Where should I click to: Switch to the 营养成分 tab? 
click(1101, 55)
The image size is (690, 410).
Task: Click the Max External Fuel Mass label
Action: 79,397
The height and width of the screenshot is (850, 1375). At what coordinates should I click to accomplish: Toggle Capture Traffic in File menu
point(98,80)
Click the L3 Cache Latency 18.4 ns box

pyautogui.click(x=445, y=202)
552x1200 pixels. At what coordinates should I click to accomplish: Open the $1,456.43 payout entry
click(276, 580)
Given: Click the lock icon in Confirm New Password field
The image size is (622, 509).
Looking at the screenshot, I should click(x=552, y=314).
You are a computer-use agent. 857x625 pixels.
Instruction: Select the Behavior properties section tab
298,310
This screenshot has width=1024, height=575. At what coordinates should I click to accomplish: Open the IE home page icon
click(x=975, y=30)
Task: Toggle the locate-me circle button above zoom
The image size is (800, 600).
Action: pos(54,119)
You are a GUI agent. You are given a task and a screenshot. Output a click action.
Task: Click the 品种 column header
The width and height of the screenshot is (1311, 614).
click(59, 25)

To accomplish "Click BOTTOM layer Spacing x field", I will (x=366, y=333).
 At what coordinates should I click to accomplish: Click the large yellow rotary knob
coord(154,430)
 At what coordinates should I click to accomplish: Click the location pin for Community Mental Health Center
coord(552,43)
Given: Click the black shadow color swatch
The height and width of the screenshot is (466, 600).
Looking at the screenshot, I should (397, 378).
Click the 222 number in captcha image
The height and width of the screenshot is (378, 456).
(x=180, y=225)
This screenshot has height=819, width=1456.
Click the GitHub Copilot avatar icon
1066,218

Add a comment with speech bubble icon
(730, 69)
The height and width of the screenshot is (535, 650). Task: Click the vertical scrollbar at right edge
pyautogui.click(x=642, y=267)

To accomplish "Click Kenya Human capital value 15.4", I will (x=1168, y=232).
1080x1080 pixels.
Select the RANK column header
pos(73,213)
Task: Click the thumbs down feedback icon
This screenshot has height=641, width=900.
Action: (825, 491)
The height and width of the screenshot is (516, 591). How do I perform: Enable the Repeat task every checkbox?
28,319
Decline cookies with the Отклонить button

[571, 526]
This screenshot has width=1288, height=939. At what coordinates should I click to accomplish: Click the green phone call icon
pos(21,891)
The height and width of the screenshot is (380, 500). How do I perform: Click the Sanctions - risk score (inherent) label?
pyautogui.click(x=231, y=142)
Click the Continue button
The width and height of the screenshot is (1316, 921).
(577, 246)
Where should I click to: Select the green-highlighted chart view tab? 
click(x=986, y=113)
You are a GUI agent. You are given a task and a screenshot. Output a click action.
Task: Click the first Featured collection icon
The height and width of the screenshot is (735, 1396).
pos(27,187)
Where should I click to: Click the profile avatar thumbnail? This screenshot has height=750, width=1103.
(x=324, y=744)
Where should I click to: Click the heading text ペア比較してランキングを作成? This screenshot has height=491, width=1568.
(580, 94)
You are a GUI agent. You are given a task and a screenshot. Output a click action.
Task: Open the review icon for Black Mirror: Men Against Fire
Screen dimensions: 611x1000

▸ Stated task:
Write out every line of the listing above as a numbered list, skipping the blank lines.

▸ Task answer:
1. Where should I click to: Switch to the 营养成分 tab? 
2. click(1101, 55)
3. The image size is (690, 410).
4. Task: Click the Max External Fuel Mass label
5. Action: 79,397
6. The height and width of the screenshot is (850, 1375). At what coordinates should I click to accomplish: Toggle Capture Traffic in File menu
7. point(98,80)
8. Click the L3 Cache Latency 18.4 ns box
9. pyautogui.click(x=445, y=202)
10. 552x1200 pixels. At what coordinates should I click to accomplish: Open the $1,456.43 payout entry
11. click(276, 580)
12. Given: Click the lock icon in Confirm New Password field
13. The image size is (622, 509).
14. Looking at the screenshot, I should click(x=552, y=314).
15. You are a computer-use agent. 857x625 pixels.
16. Instruction: Select the Behavior properties section tab
17. 298,310
18. This screenshot has width=1024, height=575. At what coordinates should I click to accomplish: Open the IE home page icon
19. click(x=975, y=30)
20. Task: Toggle the locate-me circle button above zoom
21. The image size is (800, 600).
22. Action: pos(54,119)
23. You are a GUI agent. You are given a task and a screenshot. Output a click action.
24. Task: Click the 品种 column header
25. The width and height of the screenshot is (1311, 614).
26. click(59, 25)
27. To accomplish "Click BOTTOM layer Spacing x field", I will (x=366, y=333).
28.  At what coordinates should I click to accomplish: Click the large yellow rotary knob
29. coord(154,430)
30.  At what coordinates should I click to accomplish: Click the location pin for Community Mental Health Center
31. coord(552,43)
32. Given: Click the black shadow color swatch
33. The height and width of the screenshot is (466, 600).
34. Looking at the screenshot, I should (397, 378).
35. Click the 222 number in captcha image
36. The height and width of the screenshot is (378, 456).
37. (x=180, y=225)
38. This screenshot has height=819, width=1456.
39. Click the GitHub Copilot avatar icon
40. 1066,218
41. Add a comment with speech bubble icon
42. (730, 69)
43. The height and width of the screenshot is (535, 650). Task: Click the vertical scrollbar at right edge
44. pyautogui.click(x=642, y=267)
45. To accomplish "Click Kenya Human capital value 15.4", I will (x=1168, y=232).
46. 1080x1080 pixels.
47. Select the RANK column header
48. pos(73,213)
49. Task: Click the thumbs down feedback icon
50. This screenshot has height=641, width=900.
51. Action: (825, 491)
52. The height and width of the screenshot is (516, 591). How do I perform: Enable the Repeat task every checkbox?
53. 28,319
54. Decline cookies with the Отклонить button
55. [571, 526]
56. This screenshot has width=1288, height=939. At what coordinates should I click to accomplish: Click the green phone call icon
57. pos(21,891)
58. The height and width of the screenshot is (380, 500). How do I perform: Click the Sanctions - risk score (inherent) label?
59. pyautogui.click(x=231, y=142)
60. Click the Continue button
61. The width and height of the screenshot is (1316, 921).
62. (577, 246)
63. Where should I click to: Select the green-highlighted chart view tab? 
64. click(x=986, y=113)
65. You are a GUI agent. You are given a task and a screenshot. Output a click action.
66. Task: Click the first Featured collection icon
67. The height and width of the screenshot is (735, 1396).
68. pos(27,187)
69. Where should I click to: Click the profile avatar thumbnail? This screenshot has height=750, width=1103.
70. (x=324, y=744)
71. Where should I click to: Click the heading text ペア比較してランキングを作成? This screenshot has height=491, width=1568.
72. (580, 94)
73. You are a GUI agent. You are given a task and a screenshot. Output a click action.
74. Task: Open the review icon for Black Mirror: Men Against Fire
75. Screen dimensions: 611x1000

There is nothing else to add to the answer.